Id. at 181, 68 N.E.2d 265. Similar reasoning has been employed in other jurisdictions, including the Ninth Circuit Court of Appeals, Georgia, Missouri, Pennsylvania, and Arizona. United States v. Emens, 565 F.2d 1142, 1144-45 (9th Cir.1977) (dismissal of indictment); Buice v. State, 239 Ga.App. 52, 520 S.E.2d 258, 262 (1999); State v. Montgomery, 276 S.W.2d 166, 167-68 (Mo.1955); Commonwealth v. Ashe, 138 Pa.Super. 222, 227-28, 11 A.2d 173 (1940); Condos v. Superior Court for Maricopa County, 29 Ariz. 186, 190-91, 239 P. 1032 (1925) (dismissal of aetion).

¶ 42. Given Mississippi precedent adhering to the common-law rule that “all judgments, decrees or [court orders], however conclusive in their character, are under the control of the court which pronounces them during the term at which they are rendered or entered of record and may then be set aside, vacated, modified, or annulled by that court”,5, 6 I find that Judge Hilburn indeed had the authority to rescind the previously approved nolle pro-sequi order based on the reasons Judge Hilburn stated for the record, first, at Williams’s motion-to-dismiss hearing (over which Judge Hilburn presided) and then at the hearing before Judge Weill.

¶ 43. After Judge Hilburn rescinded the nolle prosequi order, Smith informed Judge Hilburn that his. office would-not prosecute the matter. At that point, Smith became “absent” for purposes of Mississippi Code Section 25-31-21, which contemplates such a circumstance. Judge Hilburn then acted accordingly to law.

¶ 44. For these reasons, I dissent. I would reverse Judge Weill’s order dismissing cause number 03-0-969, and reinstate and affirm Judge Hilburn’s order transferring the matter to the Attorney General’s Office.

*922WALLER, C.J., AND RANDOLPH, P.J., JOIN THIS OPINION. . COLEMAN, J., JOINS THIS OPINION IN PART.

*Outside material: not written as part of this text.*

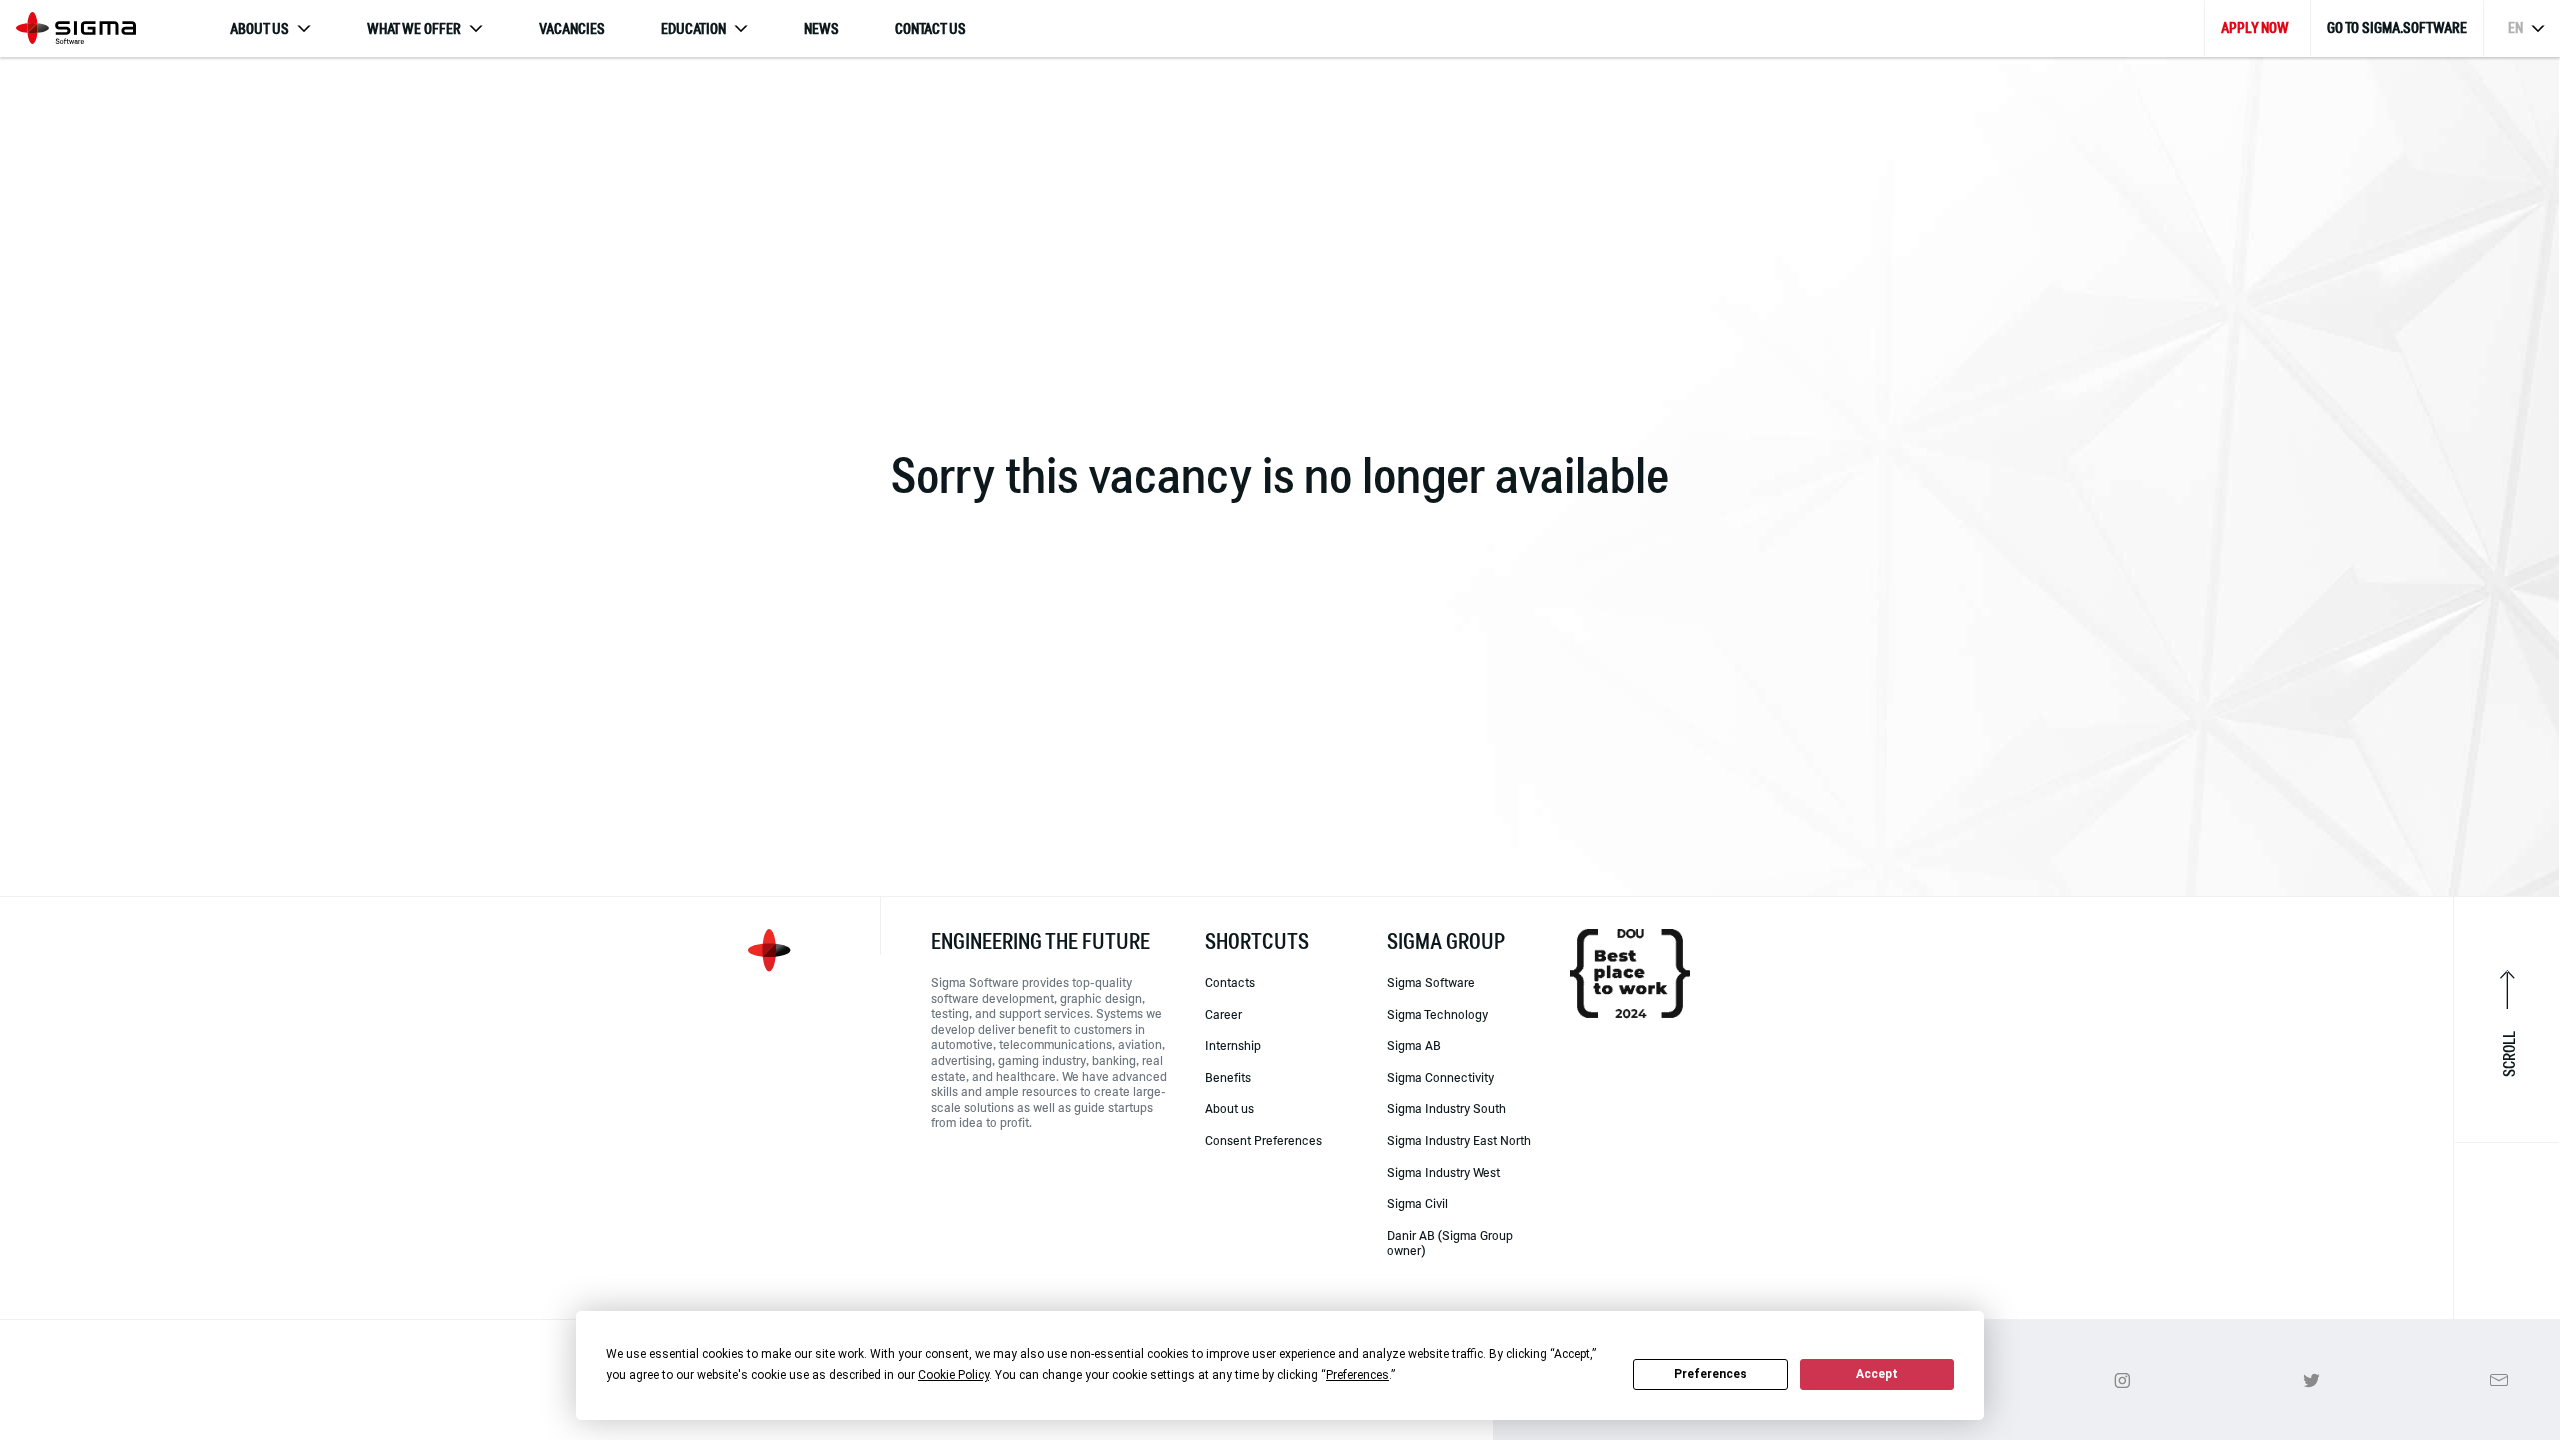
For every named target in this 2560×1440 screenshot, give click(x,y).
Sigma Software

, To be clear, Judge Hilburn testified before Judge Weill that he rescinded the nolle prose-qui order, drafted by the District Attorney’s Office, after Judge Hilburn realized there were statements made in the order that were "absolutely untrue.” Judge Hilburn then went to the District Attorney's office and told him he had withdrawn the order. According to Judge Hilburn, District Attorney Smith said he was not going to prosecute the case. Judge Hilburn then told District Attorney Smith that the Attorney General’s Office had expressed a desire to prosecute the case. To which District Attorney Smith replied, "I don't care.”

. Cranford, 156 So. at 877 (quoting Bronson v. Schulten, 104 U.S. 410, 26 L.Ed. 797 (1881)). The Cranford Court also cited McRaven v. McGuire, 17 Miss. 34 (1847), in which it was recognized that the same principle applies to decisions rendered by the Mississippi Supreme Court. In McRaven, it was said: "During the term the judgments of that term are always under control of the court; of course the opinions of each or either of the [justices], may be recalled, and changed, if he becomes satisfied of error.” McRaven, 17 Miss. 34.

. See also Robinson v. State, 585 So.2d 757, 758 (Miss.1991) (rejecting claim that a second sentence entered by the trial court was invalid because original sentence was a final judgment.) Citing Jones v. Index Drilling Co., 251 Miss. 578, 170 So.2d 564 (1965), and Bronson, 104 U.S. 410, 26 L.Ed. 797, the Robinson Court reiterated the general rule that all judgments or other court orders "may be set aside, vacated, modified or annulled” by that court during the term at which they are rendered. Robinson, 585 So.2d at 758.